O parlamentar lembrou que essa é a segunda vez que o cargo fica vago por tanto tempo. A primeira foi no início do ano, quando Imbassahy assumiu o ministério. O suplente deixou para entregar a carta de desistência no ultimo dia do prazo, assumindo Marcos Medrado, do Podemos. No início de agosto, Medrado foi afastado da suplência para que Imbassahy reassumisse e votasse a favor de Temer na denúncia de corrupção contra o presidente. Com a saída de Medrado, voltou a ser contado o prazo de 60 dias para que o suplente se manifeste. “Colbert vai anunciar a decisão aos 45 minutos do segundo tempo, novamente? A bancada baiana não pode sair perdendo. O impedimento da posse de Marcos Medrado é uma falta de respeito com os baianos”, protestou.
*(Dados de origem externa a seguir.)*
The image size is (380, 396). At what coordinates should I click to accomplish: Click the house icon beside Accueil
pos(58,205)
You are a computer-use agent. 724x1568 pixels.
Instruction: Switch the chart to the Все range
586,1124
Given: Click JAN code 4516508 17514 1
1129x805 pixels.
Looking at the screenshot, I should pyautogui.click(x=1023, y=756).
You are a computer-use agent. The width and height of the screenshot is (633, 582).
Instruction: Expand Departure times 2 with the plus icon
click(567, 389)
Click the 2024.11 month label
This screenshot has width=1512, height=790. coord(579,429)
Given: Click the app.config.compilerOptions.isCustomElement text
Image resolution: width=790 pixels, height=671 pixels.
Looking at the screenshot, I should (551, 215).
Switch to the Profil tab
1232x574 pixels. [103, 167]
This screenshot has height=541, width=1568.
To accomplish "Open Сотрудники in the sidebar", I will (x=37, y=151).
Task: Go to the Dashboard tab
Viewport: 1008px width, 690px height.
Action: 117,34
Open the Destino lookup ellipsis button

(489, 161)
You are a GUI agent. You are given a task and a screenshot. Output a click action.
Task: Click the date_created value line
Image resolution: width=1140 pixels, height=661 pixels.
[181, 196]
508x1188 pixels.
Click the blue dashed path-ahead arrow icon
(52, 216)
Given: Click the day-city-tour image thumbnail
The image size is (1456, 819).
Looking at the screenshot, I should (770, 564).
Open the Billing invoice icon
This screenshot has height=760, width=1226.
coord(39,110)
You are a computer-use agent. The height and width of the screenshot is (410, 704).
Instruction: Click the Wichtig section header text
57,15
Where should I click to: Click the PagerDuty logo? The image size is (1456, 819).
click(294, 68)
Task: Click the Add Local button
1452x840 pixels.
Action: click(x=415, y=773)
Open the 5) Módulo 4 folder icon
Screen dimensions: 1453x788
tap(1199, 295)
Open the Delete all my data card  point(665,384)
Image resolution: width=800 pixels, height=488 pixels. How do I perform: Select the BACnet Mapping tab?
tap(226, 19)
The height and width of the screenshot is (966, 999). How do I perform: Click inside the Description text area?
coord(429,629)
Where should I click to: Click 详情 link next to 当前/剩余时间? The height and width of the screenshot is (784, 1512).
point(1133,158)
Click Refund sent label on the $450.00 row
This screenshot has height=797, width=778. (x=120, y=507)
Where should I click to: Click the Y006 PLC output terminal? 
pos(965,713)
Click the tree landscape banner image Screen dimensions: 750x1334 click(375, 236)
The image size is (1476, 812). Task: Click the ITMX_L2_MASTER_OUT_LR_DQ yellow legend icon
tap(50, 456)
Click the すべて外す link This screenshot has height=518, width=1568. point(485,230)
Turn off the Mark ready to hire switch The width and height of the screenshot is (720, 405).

O deputado Bacelar sugeriu que, em caso de desistência dos suplentes, os titulares deveriam reassumir os mandatos definitivamente, ou a bancada seria reduzida.“Eu não quero imaginar que seja uma perseguição política a um deputado do nosso partido, mas a representação da Bahia não pode ficar 60 dias incompleta e, se ficar, significa que temos deputados demais. Então, que seja reduzido o número de parlamentares”, sentenciou.